Жили мы в ту пору в тихом переулке, куда не долетали никакие звуки большого города. Дом наш был двухэтажным, дощатым, с двускатной железной крышей и постоянно дымящими трубами. Сам дом выкрашен охрой, наличники на окнах и двери единственного подъезда с крыльцом о две ступеньки – суриком. Крыльцо помещалось в самом углу дома, а сбоку от него висела длинная водосточная труба, и если по ней хорошенько постучать палкой, она начинала дребезжать и гудеть еще какое-то время, будто в ней кто-то сидит и ворчит, потревоженный стуком.
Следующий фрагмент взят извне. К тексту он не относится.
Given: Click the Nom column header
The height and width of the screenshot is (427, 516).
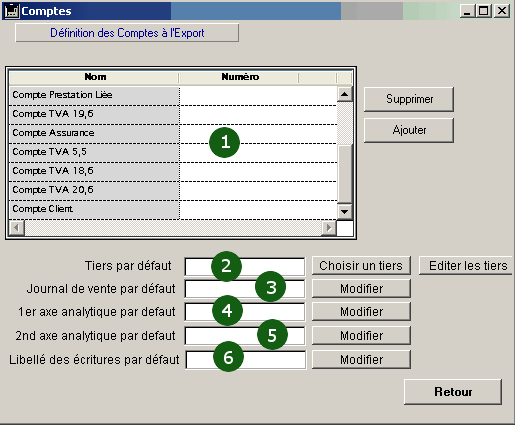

Мы жили на втором этаже, куда вела скрипучая деревянная лестница с деревянными же перилами. Перед дверью коммунальной квартиры лежал коврик, о который надо вытирать ноги. На двери висели плоские почтовые ящики из тонкой жести, они тоже недовольно дребезжали, если их потревожить. Лестничную площадку освещало тусклое окошко, а когда открывалась дверь, возникал длинный полумрак узкого коридора, в самом конце которого располагалась комната, в которой жили я, моя сестренка, мама и папа. По коридору нужно было ходить тихо, не кричать и не топать ногами, потому что соседи могут рассердиться.
Переулок, в котором стоял наш дом, назывался Лесным, вдоль него росли высокие, толстые сосны, а за домом стоял сарай, очень похожий на дом, но не выше первого этажа и только с одним маленьким окошком, зато с такой же железной крышей. В сарае держали дрова и всякий хлам. Еще там были две крохотные комнатки, очень таинственные и темные. Входить в эти комнатки со свету страшно, зато когда войдешь, то через открытую дверь видно всех, а тебя не видит никто.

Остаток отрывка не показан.